Zeki İle kamuoyuna yönelik röportaj

  Yaşadığın süreci anlatır mısın?

    İçinde bulunduğum durum baştan sona politiktir. Mahkemenin açılış tarzı bile politik ve devletler arası müdahale sonucudur. Türkiye, kişi olarak beni ve birçok siyasi sürgünü hedef almaktadır. Çünkü 1980 askeri darbesinden sonra hazırlanan anayasa ve yasalar halen yürürlüktedir ve bunlar faşist bir sistem oluşturmuştur. Özellikle son dönemde yüzlerce siyasi sürgün hakkında INTERPOL araması çıkartılmıştır.

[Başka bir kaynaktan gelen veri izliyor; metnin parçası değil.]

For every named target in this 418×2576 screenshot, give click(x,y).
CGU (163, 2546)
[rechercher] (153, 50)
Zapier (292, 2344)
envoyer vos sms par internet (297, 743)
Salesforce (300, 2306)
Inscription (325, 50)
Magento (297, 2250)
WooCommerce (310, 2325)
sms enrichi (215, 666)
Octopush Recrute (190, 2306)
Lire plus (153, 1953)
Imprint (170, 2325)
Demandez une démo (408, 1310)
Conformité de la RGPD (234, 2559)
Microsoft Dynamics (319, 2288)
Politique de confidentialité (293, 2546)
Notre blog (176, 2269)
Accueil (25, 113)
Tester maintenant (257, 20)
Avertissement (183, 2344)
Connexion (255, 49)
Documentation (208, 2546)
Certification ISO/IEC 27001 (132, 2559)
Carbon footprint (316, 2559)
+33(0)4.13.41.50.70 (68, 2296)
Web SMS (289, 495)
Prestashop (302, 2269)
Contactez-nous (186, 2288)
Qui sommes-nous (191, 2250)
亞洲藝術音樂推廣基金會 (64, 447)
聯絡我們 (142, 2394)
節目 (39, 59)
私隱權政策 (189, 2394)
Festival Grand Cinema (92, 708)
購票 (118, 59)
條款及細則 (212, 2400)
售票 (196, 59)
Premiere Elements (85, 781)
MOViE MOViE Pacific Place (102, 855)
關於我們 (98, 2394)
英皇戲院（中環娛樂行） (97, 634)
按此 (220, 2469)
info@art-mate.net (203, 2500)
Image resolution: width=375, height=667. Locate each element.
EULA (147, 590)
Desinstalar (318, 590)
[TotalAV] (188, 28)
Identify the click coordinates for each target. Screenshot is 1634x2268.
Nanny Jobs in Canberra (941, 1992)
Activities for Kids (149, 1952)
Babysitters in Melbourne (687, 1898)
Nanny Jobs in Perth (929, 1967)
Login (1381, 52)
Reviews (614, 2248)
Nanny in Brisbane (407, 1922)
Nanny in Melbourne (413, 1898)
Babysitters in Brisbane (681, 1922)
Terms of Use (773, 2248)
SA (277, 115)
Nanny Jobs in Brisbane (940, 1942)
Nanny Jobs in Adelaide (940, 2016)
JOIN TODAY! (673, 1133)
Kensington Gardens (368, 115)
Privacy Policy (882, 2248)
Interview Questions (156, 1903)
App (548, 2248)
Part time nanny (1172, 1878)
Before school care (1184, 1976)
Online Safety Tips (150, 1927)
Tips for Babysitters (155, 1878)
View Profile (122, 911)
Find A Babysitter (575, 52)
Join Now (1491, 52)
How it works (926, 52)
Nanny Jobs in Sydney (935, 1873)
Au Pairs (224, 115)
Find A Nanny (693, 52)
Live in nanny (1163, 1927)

Benim dosyamda bunlardan birisidir. Türkiye ve Kürdistan’lı politik mültecilere yönelik AB çapında yeni bir saldırı dalgasının başladığı söylenebilir. Türkiye'de binlerce yasal siyasal faaliyetlerinden dolayı tutuklanmış ve halen hapishanededir. Bunların bir kısmı, seçilmiş milletvekili, belediye başkanı, belediye meclis üyesi, yasal parti yönetim organı üyeleridir. Avukat ve gazetecidirler. Yıllarca savcı iddianame hazırlanmadan içeride tutuluyorlar.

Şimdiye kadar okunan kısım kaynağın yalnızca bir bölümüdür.